Although previous studies highlighted the preanalytical influences on microparticle generation associated with platelet activations40,49,55, the effect of blood processing on EV subpopulations using flow cytometry with light scattering and fluorescence standardized calibration is lacking. The enumeration of microparticles in previous studies mostly utilized flow cytometry that was validated to discriminate between 0.5 and 0.9 μm Megamix beads39,49. Since considerable efforts have been directed to establish a standardized methodology for EV measurements by flow cytometry30,31,32,33,34, we applied this standardized approach to investigate enumeration of EVs influenced by preanalytical factors. Utilizing the FCMpass software developed by Welsh et al.32,33,34, we observed differential centrifugation results in distinct EV subpopulations within the diameter range between 150 and 3000 nm. In addition, our freeze thaw analysis further revealed ex vivo generated CD9+ EVs, adding to the body of literature on platelet-associated blood processing artefacts2,16. We addressed the importance of preanalytical influences on EVs using a standardized approach, which will improve the reproducibility with respect to effective EV diameter and given fluorochrome molecule standards across literatures.

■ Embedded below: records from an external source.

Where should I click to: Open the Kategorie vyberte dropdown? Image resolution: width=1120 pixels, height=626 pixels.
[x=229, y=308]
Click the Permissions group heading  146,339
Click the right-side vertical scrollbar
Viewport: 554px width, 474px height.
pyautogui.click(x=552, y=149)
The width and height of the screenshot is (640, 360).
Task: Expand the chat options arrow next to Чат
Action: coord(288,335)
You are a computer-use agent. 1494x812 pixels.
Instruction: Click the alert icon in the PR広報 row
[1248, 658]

Comprehensive assessment of light scattering sensitivity on multiple different flow cytometers was performed by Van der pol et al.30. For small particle detection, only a few flow cytometers detected more than three different sized reference beads using both side scatter (SSC) and forward scatter (FSC). Similarly, our instrument could not detect more than three sized reference beads by FSC. Instead, we utilized FCMpass software to calibrate SSC using the effective refractive index of EVs (Shell RI = 1.4800, Core RI: 1.3800, and shell thickness: 5 nm)32. Since the true refractive index of different EV subpopulations is currently unknown, the average EV refractive indices based on core–shell theory has been implemented32,33. Although EVs in the ~ 1000 nm diameter range may overlap with small platelets56, precise refractive indices which considers platelet granule content and shapes is currently unknown. Specific studies, which definitively parse EVs from small platelets and understanding refractive indices of EV subpopulations, are needed to better define EV physical characteristics and compositions.

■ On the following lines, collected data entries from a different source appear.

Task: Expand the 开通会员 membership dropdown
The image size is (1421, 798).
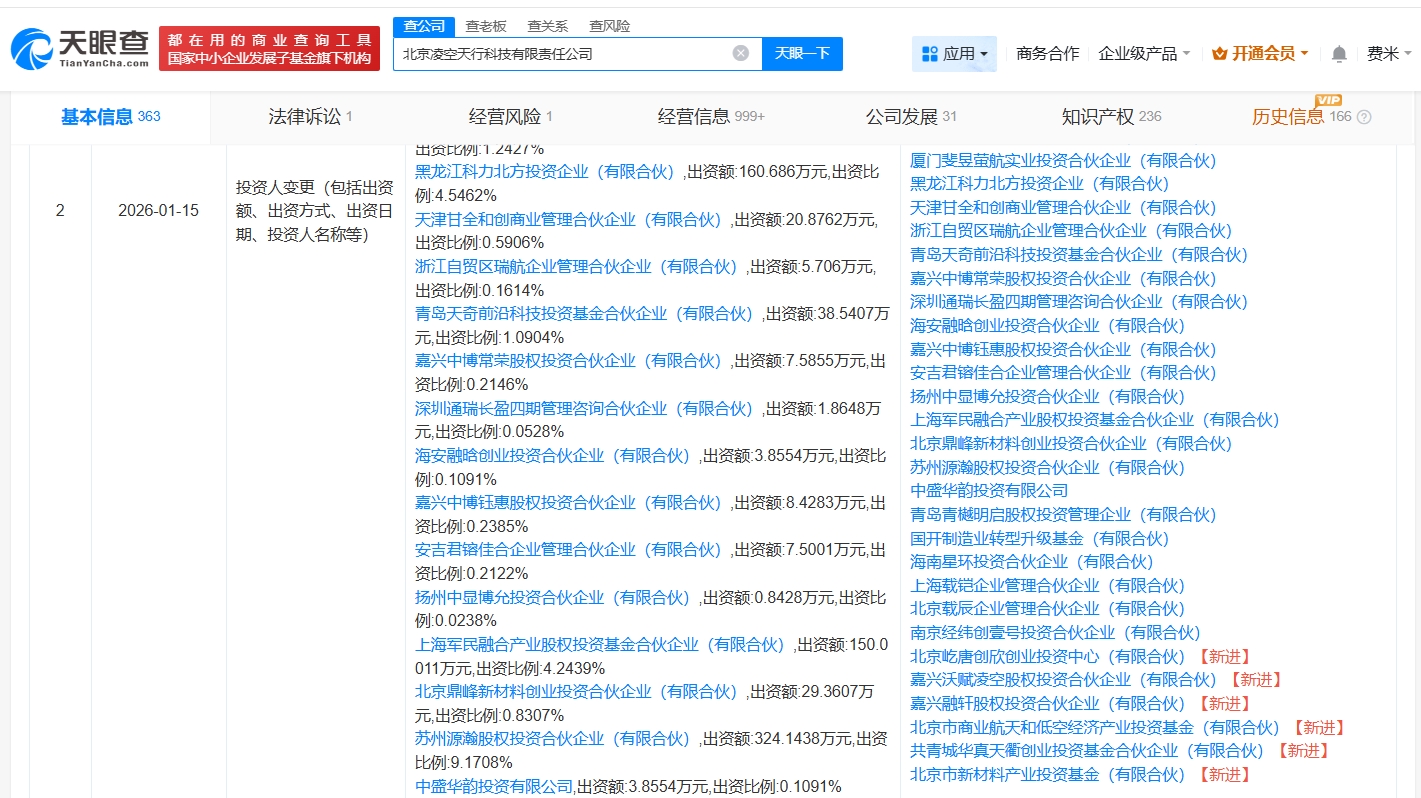Action: (1259, 54)
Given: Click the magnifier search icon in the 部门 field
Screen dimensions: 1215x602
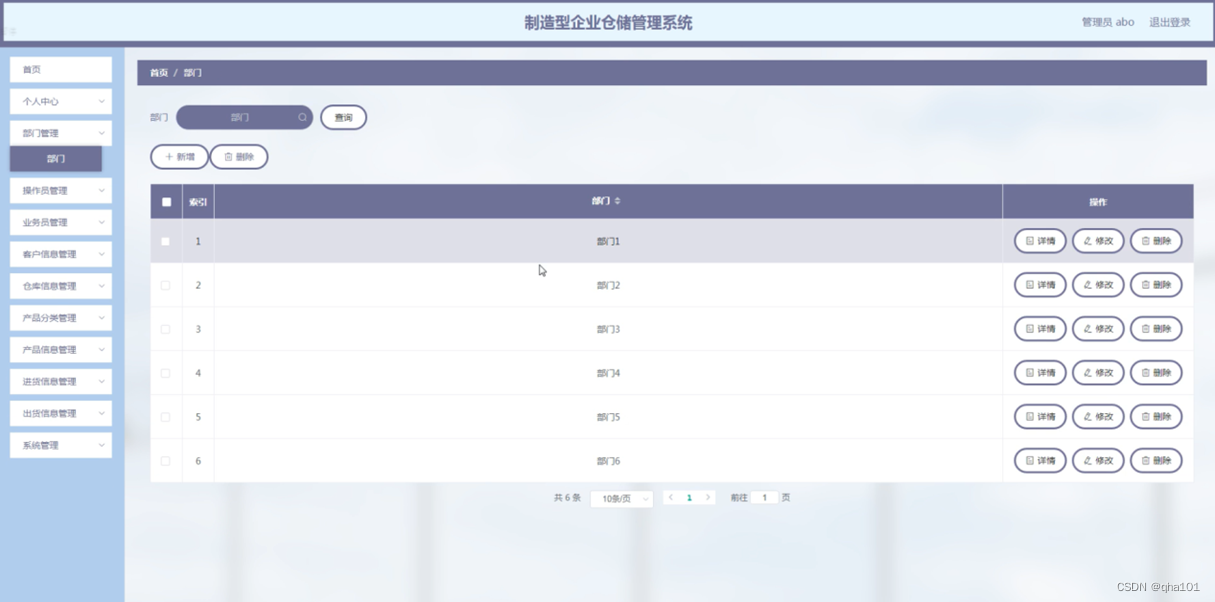Looking at the screenshot, I should pyautogui.click(x=303, y=117).
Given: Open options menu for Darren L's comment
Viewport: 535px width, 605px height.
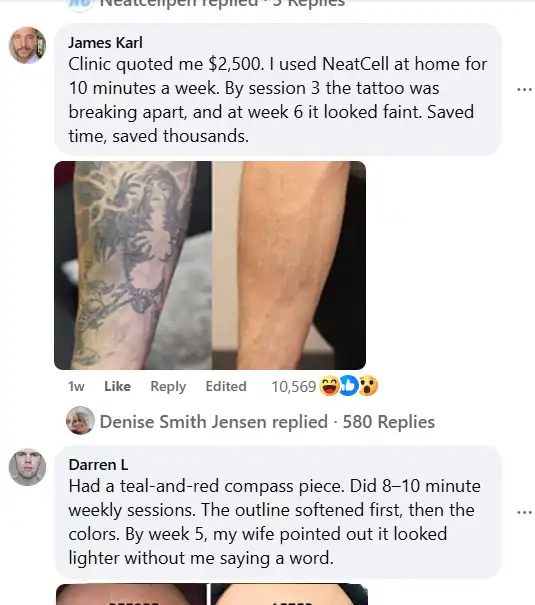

How blood processing influences circulating microRNA has been previously shown16,17, and yet the impact on cf-mRNA is poorly understood. Cheng et al. provided preanalytical influences on miRNA expression due to differing residual platelet amount17. Conversely, our study investigated the impact of blood processing conditions through differential centrifugation, respective freezing condition, and post-thaw processing on cf-mRNA. We revealed cf-mRNA groups whose extent of preanalytical variability differed based on the degree of residual platelets in plasma. In particular, non-tissue specific genes were further classified as either partially or fully removed by post-freeze/thaw processing. Intriguingly, tissue-specific cf-mRNA were less prone to blood processing conditions, revealing them as potentially more robust biomarkers, or differentially associated with smaller vesicle subpopulations retained through centrifugation.

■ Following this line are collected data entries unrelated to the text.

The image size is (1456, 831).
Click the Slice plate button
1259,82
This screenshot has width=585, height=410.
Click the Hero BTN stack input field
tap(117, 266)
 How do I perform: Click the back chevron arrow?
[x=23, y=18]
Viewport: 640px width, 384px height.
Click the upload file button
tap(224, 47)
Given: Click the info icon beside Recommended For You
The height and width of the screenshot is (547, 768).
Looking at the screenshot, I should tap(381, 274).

In conclusion, our study provides an assessment of the preanalytical effect of differential centrifugation and freeze/thaw cycles on plasma EVs and cf-mRNA. Employing multiparametric flow cytometry, our work provides insights into how preanalytical factors influence EV subpopulations and ex vivo release of EVs in association with residual platelets. Notably, these artifacts appear to be irreversible for CD9+ and CD41+ small and medium EVs and mRNA transcripts of genes present in platelets. However, an increasing number of other marker-specific studies, including non-platelet specific markers, will help to address the origin of the ex vivo EV generation observed in our study. Our results indicate distinct subpopulations of EVs and cf-mRNA are not removable by additional spinning after freeze/thaw. Therefore, consideration should be taken when analyzing EVs and cf-mRNA from banked plasma and designing robust EV and cf-mRNA based liquid biopsy tests.